Quem não souber dançar pode sempre aprender. Todas as quartas‑feiras há aulas com a professora e bailarina Giselle Anguizola, acompanhada pela banda The New Orleans Swinging Gypsies. Entre as duas e as seis da tarde. New Orleans é um postal, mas ainda tem vida lá dentro. Neste caso no número 514 da Frenchmen Street.

New Orleans está longe de ser uma grande metrópole. É uma cidade com uma dimensão familiar, ideal para explorar a pé. Ou de elétrico. quando os dias são mais quentes e há menos chuva.

## [Entradas fornecidas]
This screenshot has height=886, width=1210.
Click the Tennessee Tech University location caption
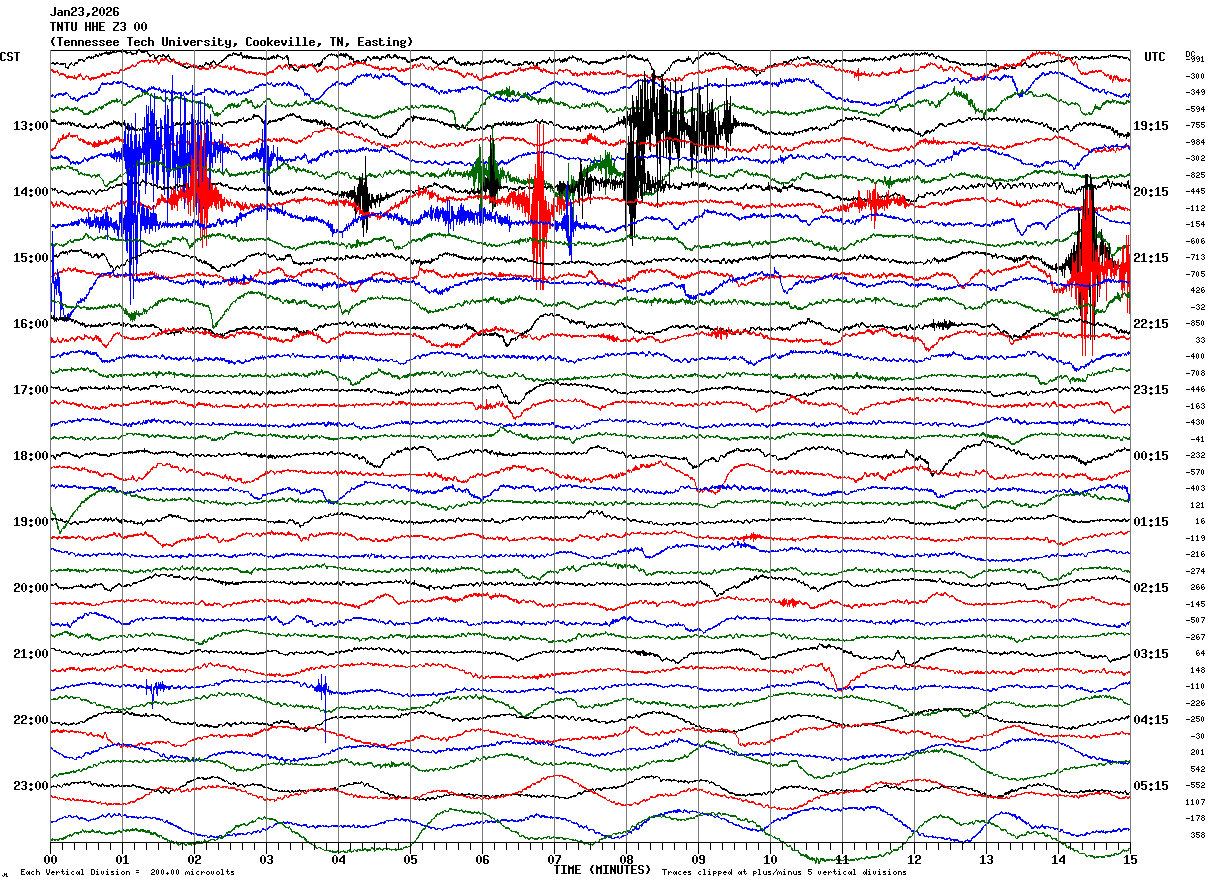(231, 42)
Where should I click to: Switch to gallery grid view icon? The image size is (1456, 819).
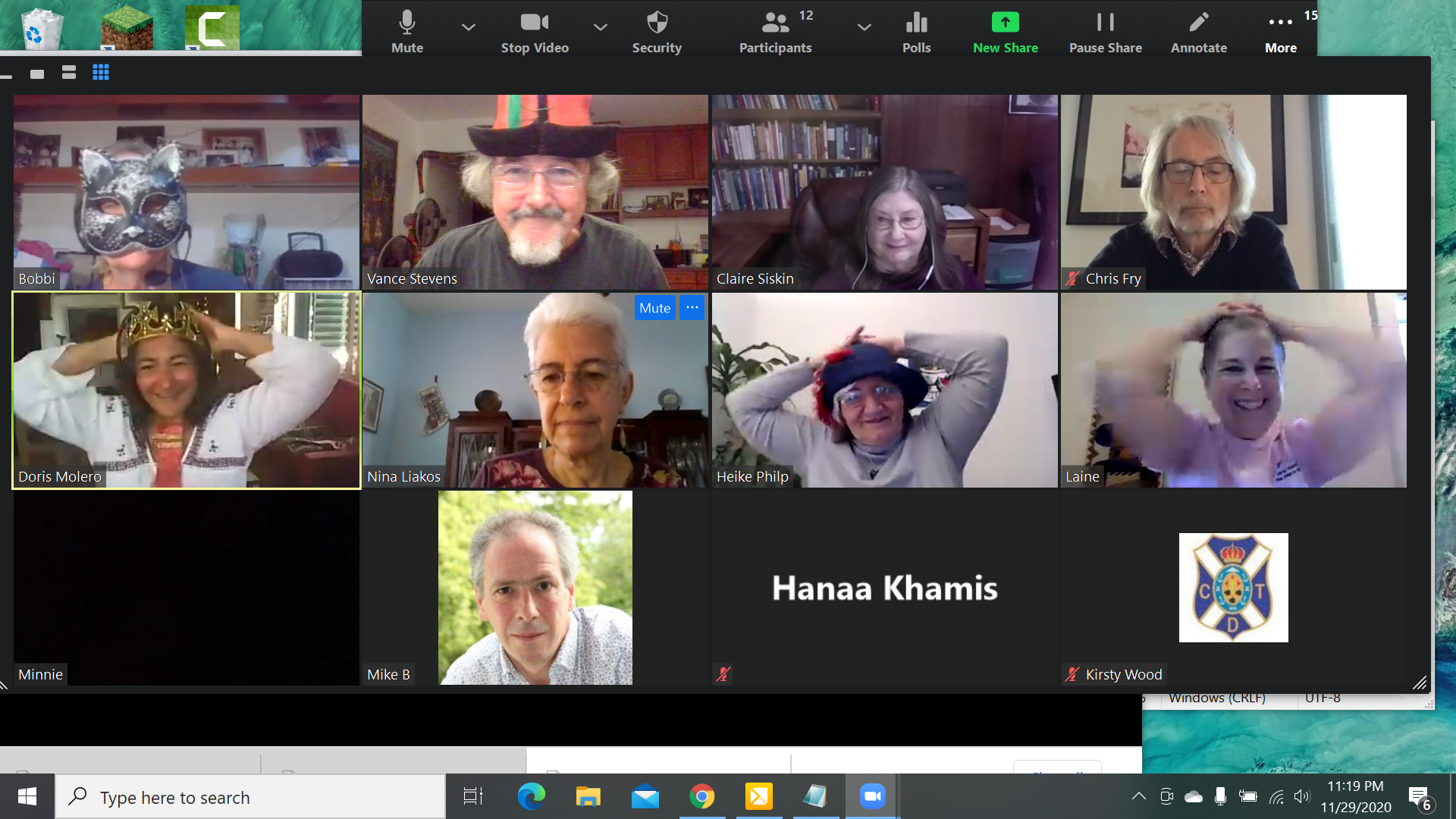click(x=101, y=73)
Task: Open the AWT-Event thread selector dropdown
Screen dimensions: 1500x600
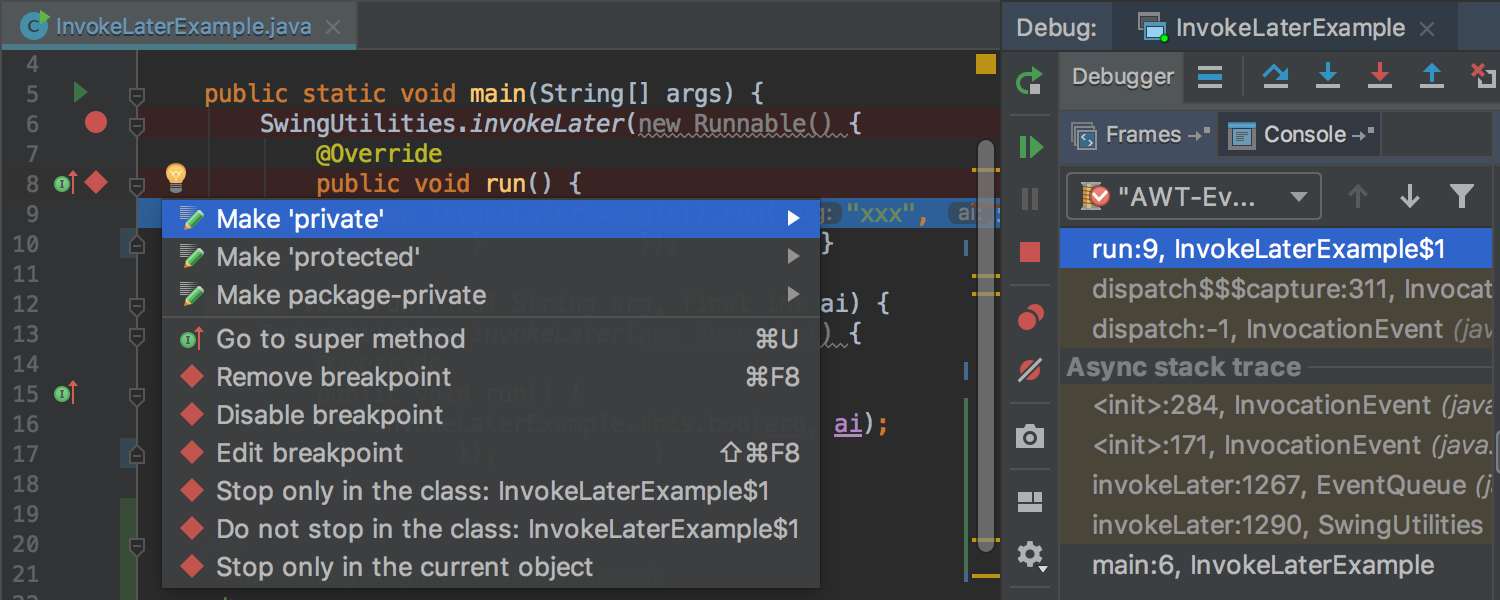Action: pyautogui.click(x=1193, y=196)
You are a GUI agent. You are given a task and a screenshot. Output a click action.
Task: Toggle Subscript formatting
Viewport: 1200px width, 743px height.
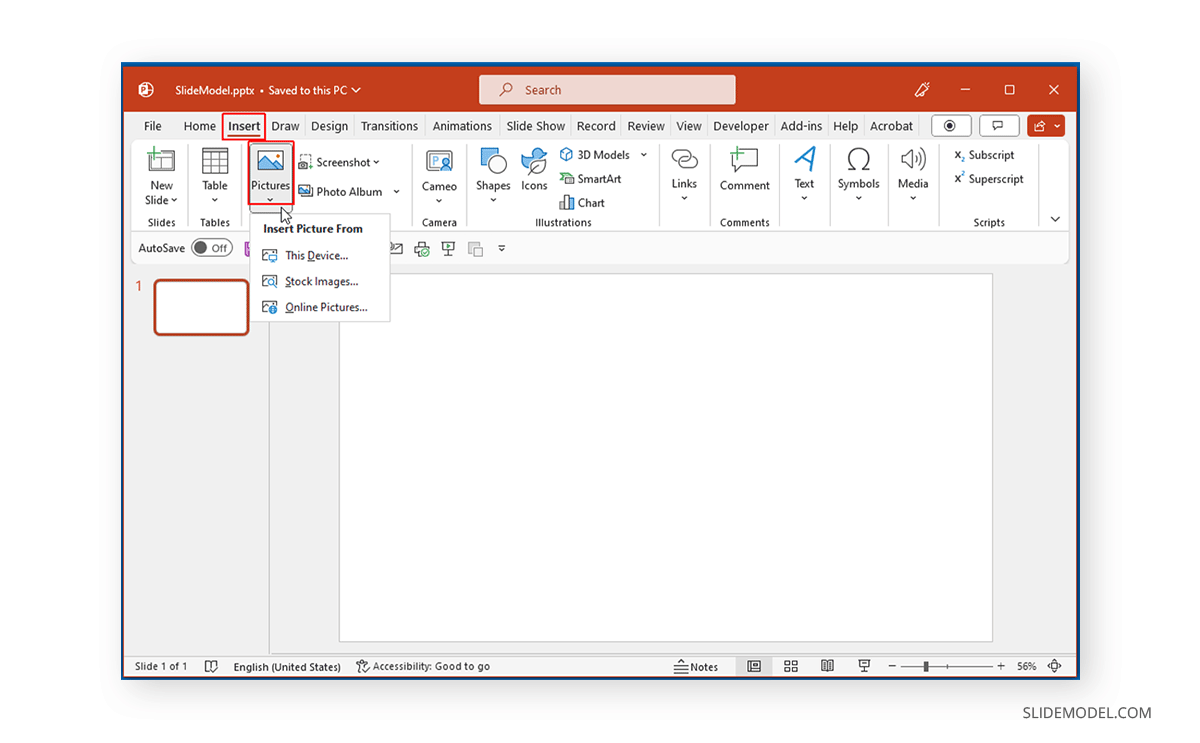tap(985, 155)
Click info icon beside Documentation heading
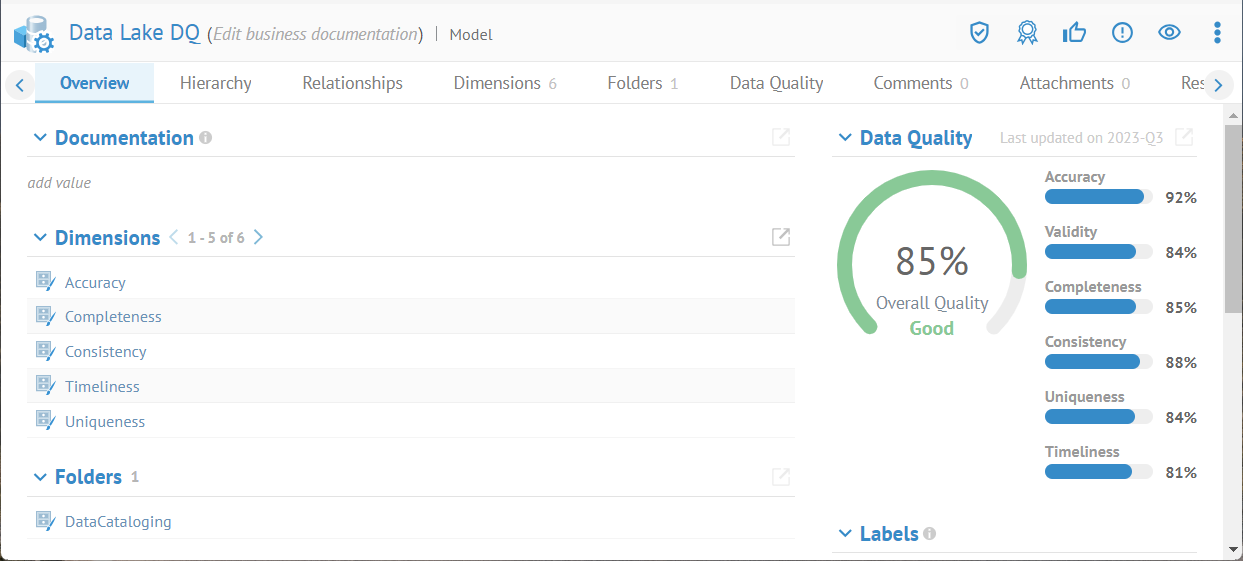This screenshot has height=561, width=1243. [x=206, y=138]
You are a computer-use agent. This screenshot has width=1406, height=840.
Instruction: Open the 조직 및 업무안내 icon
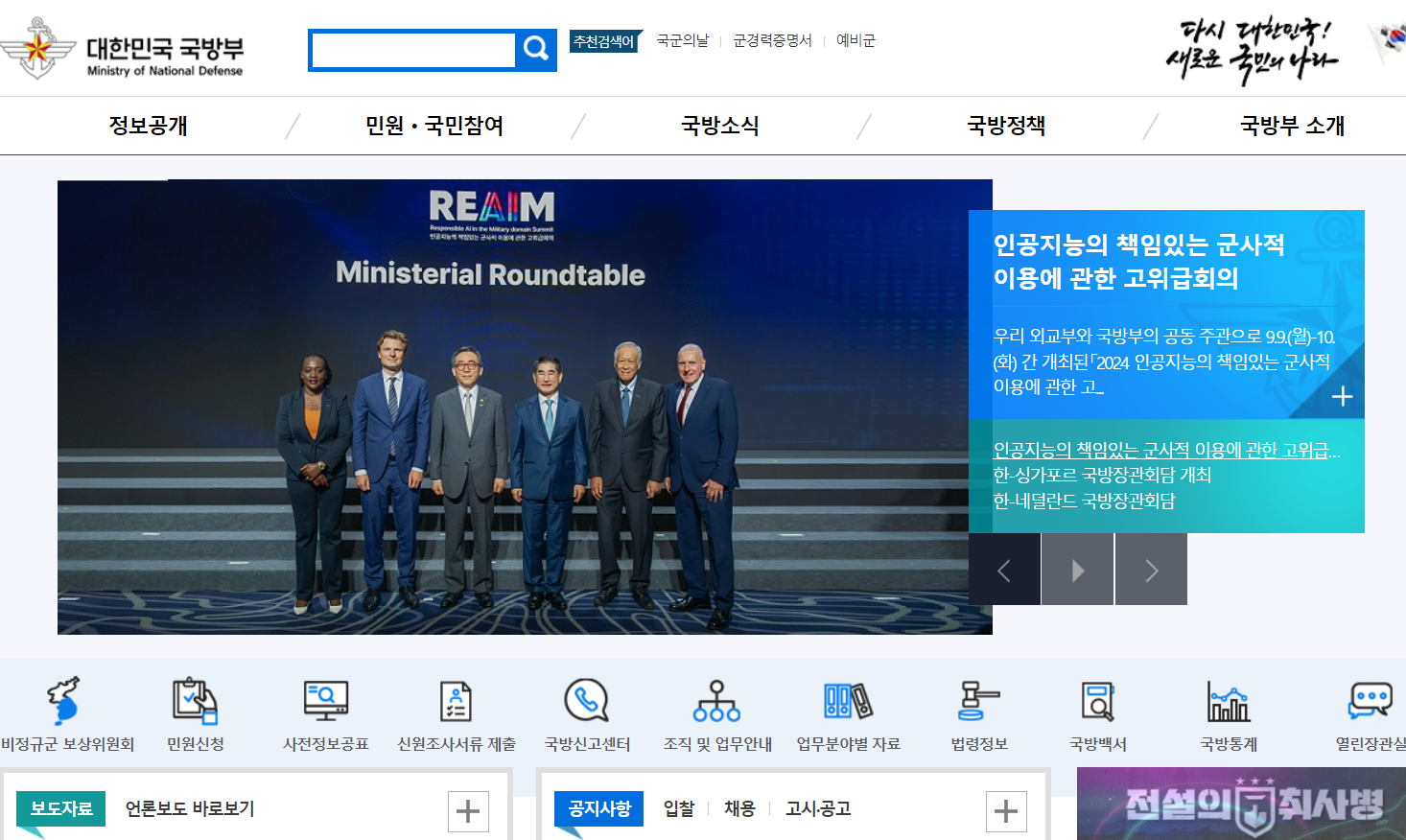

## [Tarefas]
**A)** Traduza para o inglês esta frase do texto sobre New Orleans: "New Orleans está longe de ser uma grande metrópole."
**B)** Dê sequência ao texto sobre New Orleans, começando logo após a última frase.

## [Tarefas resolvidas]
**A)** New Orleans is far from being a big metropolis.

**B)**
Bourbon Street vs. Frenchmen Street

«As pessoas de cá não vão para Bourbon Street, só os turistas. Nós quando queremos ouvir boa música, bom jazz, vimos para a Frenchmen Street», sussurra‑me um rapaz da terra, num bar uma porta à frente. «Na Bourbon ouves a música que poderias ouvir em qualquer outra cidade. Em Nova Iorque, em Barcelona ou no teu país. Não vale a pena lá ir.» Vale a pena lá ir, é claro. O verdadeiro viajante (seja lá o que isso for) tem tendência a fugir das armadilhas turísticas, mas neste caso não é obrigatório escolher uma rua em função da outra. São complementares. Só passando e passeando por uma se percebe o porquê de a outra continuar a fazer gala da sua autenticidade.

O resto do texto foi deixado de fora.